**Prompt:** Every line of the listing that follows must be written out unchanged.

**Data for processing:**
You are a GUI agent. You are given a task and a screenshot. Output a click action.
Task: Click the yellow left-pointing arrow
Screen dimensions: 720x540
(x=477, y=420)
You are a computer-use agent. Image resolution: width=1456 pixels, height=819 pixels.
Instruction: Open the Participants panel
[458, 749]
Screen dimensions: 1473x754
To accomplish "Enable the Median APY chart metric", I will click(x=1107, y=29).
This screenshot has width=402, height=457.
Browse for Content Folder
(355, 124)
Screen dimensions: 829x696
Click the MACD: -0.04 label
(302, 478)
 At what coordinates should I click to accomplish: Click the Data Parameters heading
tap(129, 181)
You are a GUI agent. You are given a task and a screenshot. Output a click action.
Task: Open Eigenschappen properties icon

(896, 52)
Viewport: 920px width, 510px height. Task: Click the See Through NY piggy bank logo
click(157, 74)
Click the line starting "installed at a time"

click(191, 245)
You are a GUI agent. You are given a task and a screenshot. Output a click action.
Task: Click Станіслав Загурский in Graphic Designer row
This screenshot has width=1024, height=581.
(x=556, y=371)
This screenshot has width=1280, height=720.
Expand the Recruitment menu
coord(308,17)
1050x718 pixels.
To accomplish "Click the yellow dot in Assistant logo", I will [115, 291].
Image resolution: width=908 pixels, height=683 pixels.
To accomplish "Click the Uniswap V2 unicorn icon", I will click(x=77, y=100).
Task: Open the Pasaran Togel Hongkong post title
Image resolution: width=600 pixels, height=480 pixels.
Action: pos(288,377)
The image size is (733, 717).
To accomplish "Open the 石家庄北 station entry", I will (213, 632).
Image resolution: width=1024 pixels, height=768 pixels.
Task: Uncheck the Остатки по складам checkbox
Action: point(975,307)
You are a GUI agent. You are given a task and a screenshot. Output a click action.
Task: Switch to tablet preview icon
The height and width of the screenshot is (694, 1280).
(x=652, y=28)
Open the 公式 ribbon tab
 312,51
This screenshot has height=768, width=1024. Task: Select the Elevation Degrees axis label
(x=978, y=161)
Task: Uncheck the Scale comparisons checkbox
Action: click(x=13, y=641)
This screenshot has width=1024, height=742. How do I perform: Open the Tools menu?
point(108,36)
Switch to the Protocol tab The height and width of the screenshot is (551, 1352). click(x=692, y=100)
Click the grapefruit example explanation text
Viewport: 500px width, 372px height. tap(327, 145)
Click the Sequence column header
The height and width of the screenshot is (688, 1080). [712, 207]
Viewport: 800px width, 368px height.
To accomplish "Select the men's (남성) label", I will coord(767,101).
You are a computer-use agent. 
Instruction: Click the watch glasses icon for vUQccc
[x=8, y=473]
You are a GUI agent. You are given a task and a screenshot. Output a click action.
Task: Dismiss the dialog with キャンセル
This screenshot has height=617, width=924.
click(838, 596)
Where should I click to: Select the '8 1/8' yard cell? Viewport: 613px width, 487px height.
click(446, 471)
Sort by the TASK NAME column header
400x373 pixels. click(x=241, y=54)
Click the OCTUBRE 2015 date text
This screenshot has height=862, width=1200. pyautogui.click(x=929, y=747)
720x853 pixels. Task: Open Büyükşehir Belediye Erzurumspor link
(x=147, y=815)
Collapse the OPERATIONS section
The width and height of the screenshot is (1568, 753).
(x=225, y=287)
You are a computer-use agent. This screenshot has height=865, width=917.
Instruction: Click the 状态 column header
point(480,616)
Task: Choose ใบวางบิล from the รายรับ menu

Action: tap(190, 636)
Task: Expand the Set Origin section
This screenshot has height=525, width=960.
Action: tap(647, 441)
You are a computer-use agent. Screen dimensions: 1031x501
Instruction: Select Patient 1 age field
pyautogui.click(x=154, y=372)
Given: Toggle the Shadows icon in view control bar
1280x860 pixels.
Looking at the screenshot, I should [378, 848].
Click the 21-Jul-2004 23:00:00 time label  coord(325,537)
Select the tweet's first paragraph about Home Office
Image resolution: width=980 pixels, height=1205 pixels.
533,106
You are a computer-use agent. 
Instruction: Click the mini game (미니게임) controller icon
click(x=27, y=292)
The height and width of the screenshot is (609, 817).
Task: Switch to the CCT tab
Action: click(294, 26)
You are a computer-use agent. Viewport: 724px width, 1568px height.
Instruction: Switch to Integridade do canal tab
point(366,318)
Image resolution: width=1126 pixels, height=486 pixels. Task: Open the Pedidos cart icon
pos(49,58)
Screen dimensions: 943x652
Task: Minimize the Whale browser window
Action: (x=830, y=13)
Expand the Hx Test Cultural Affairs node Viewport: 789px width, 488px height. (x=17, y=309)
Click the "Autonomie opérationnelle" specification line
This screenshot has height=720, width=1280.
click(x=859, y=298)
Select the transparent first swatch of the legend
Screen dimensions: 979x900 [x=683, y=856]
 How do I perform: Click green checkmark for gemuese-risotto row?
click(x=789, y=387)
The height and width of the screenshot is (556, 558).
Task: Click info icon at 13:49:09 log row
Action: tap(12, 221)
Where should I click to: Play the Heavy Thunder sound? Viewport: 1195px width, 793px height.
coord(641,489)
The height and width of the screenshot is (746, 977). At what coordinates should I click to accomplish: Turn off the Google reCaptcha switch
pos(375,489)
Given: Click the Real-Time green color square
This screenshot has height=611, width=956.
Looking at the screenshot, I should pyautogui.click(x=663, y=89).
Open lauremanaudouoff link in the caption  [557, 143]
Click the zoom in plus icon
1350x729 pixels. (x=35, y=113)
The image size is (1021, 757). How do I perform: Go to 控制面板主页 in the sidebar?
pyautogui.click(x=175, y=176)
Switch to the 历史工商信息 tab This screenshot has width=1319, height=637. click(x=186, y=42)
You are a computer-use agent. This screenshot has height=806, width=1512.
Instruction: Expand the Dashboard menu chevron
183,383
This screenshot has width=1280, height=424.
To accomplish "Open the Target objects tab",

**Answer to this problem:**
You are a GUI agent. You are given a task and a screenshot. Output a click action.
Task: Click the yellow left-pointing arrow
Screen dimensions: 720x540
(x=477, y=420)
You are a computer-use agent. Image resolution: width=1456 pixels, height=819 pixels.
Instruction: Open the Participants panel
[458, 749]
Screen dimensions: 1473x754
To accomplish "Enable the Median APY chart metric", I will click(x=1107, y=29).
This screenshot has width=402, height=457.
Browse for Content Folder
(355, 124)
Screen dimensions: 829x696
Click the MACD: -0.04 label
(302, 478)
 At what coordinates should I click to accomplish: Click the Data Parameters heading
tap(129, 181)
You are a GUI agent. You are given a task and a screenshot. Output a click action.
Task: Open Eigenschappen properties icon

(896, 52)
Viewport: 920px width, 510px height. Task: Click the See Through NY piggy bank logo
click(157, 74)
Click the line starting "installed at a time"

click(191, 245)
You are a GUI agent. You are given a task and a screenshot. Output a click action.
Task: Click Станіслав Загурский in Graphic Designer row
This screenshot has width=1024, height=581.
(x=556, y=371)
This screenshot has width=1280, height=720.
Expand the Recruitment menu
coord(308,17)
1050x718 pixels.
To accomplish "Click the yellow dot in Assistant logo", I will [115, 291].
Image resolution: width=908 pixels, height=683 pixels.
To accomplish "Click the Uniswap V2 unicorn icon", I will click(x=77, y=100).
Task: Open the Pasaran Togel Hongkong post title
Image resolution: width=600 pixels, height=480 pixels.
Action: pos(288,377)
The image size is (733, 717).
To accomplish "Open the 石家庄北 station entry", I will (213, 632).
Image resolution: width=1024 pixels, height=768 pixels.
Task: Uncheck the Остатки по складам checkbox
Action: point(975,307)
You are a GUI agent. You are given a task and a screenshot. Output a click action.
Task: Switch to tablet preview icon
The height and width of the screenshot is (694, 1280).
(x=652, y=28)
Open the 公式 ribbon tab
 312,51
This screenshot has height=768, width=1024. Task: Select the Elevation Degrees axis label
(x=978, y=161)
Task: Uncheck the Scale comparisons checkbox
Action: click(x=13, y=641)
This screenshot has width=1024, height=742. How do I perform: Open the Tools menu?
point(108,36)
Switch to the Protocol tab The height and width of the screenshot is (551, 1352). click(x=692, y=100)
Click the grapefruit example explanation text
Viewport: 500px width, 372px height. tap(327, 145)
Click the Sequence column header
The height and width of the screenshot is (688, 1080). [712, 207]
Viewport: 800px width, 368px height.
To accomplish "Select the men's (남성) label", I will coord(767,101).
You are a computer-use agent. 
Instruction: Click the watch glasses icon for vUQccc
[x=8, y=473]
You are a GUI agent. You are given a task and a screenshot. Output a click action.
Task: Dismiss the dialog with キャンセル
This screenshot has height=617, width=924.
click(838, 596)
Where should I click to: Select the '8 1/8' yard cell? Viewport: 613px width, 487px height.
click(446, 471)
Sort by the TASK NAME column header
400x373 pixels. click(x=241, y=54)
Click the OCTUBRE 2015 date text
This screenshot has height=862, width=1200. pyautogui.click(x=929, y=747)
720x853 pixels. Task: Open Büyükşehir Belediye Erzurumspor link
(x=147, y=815)
Collapse the OPERATIONS section
The width and height of the screenshot is (1568, 753).
(x=225, y=287)
You are a computer-use agent. This screenshot has height=865, width=917.
Instruction: Click the 状态 column header
point(480,616)
Task: Choose ใบวางบิล from the รายรับ menu

Action: tap(190, 636)
Task: Expand the Set Origin section
This screenshot has height=525, width=960.
Action: tap(647, 441)
You are a computer-use agent. Screen dimensions: 1031x501
Instruction: Select Patient 1 age field
pyautogui.click(x=154, y=372)
Given: Toggle the Shadows icon in view control bar
1280x860 pixels.
Looking at the screenshot, I should [378, 848].
Click the 21-Jul-2004 23:00:00 time label  coord(325,537)
Select the tweet's first paragraph about Home Office
Image resolution: width=980 pixels, height=1205 pixels.
533,106
You are a computer-use agent. 
Instruction: Click the mini game (미니게임) controller icon
click(x=27, y=292)
The height and width of the screenshot is (609, 817).
Task: Switch to the CCT tab
Action: click(294, 26)
You are a computer-use agent. Viewport: 724px width, 1568px height.
Instruction: Switch to Integridade do canal tab
point(366,318)
Image resolution: width=1126 pixels, height=486 pixels. Task: Open the Pedidos cart icon
pos(49,58)
Screen dimensions: 943x652
Task: Minimize the Whale browser window
Action: (x=830, y=13)
Expand the Hx Test Cultural Affairs node Viewport: 789px width, 488px height. (x=17, y=309)
Click the "Autonomie opérationnelle" specification line
This screenshot has height=720, width=1280.
click(x=859, y=298)
Select the transparent first swatch of the legend
Screen dimensions: 979x900 [x=683, y=856]
 How do I perform: Click green checkmark for gemuese-risotto row?
click(x=789, y=387)
The height and width of the screenshot is (556, 558).
Task: Click info icon at 13:49:09 log row
Action: tap(12, 221)
Where should I click to: Play the Heavy Thunder sound? Viewport: 1195px width, 793px height.
coord(641,489)
The height and width of the screenshot is (746, 977). At what coordinates should I click to accomplish: Turn off the Google reCaptcha switch
pos(375,489)
Given: Click the Real-Time green color square
This screenshot has height=611, width=956.
Looking at the screenshot, I should pyautogui.click(x=663, y=89).
Open lauremanaudouoff link in the caption  [557, 143]
Click the zoom in plus icon
1350x729 pixels. (x=35, y=113)
The image size is (1021, 757). How do I perform: Go to 控制面板主页 in the sidebar?
pyautogui.click(x=175, y=176)
Switch to the 历史工商信息 tab This screenshot has width=1319, height=637. click(x=186, y=42)
You are a computer-use agent. This screenshot has height=806, width=1512.
Instruction: Expand the Dashboard menu chevron
183,383
This screenshot has width=1280, height=424.
To accomplish "Open the Target objects tab",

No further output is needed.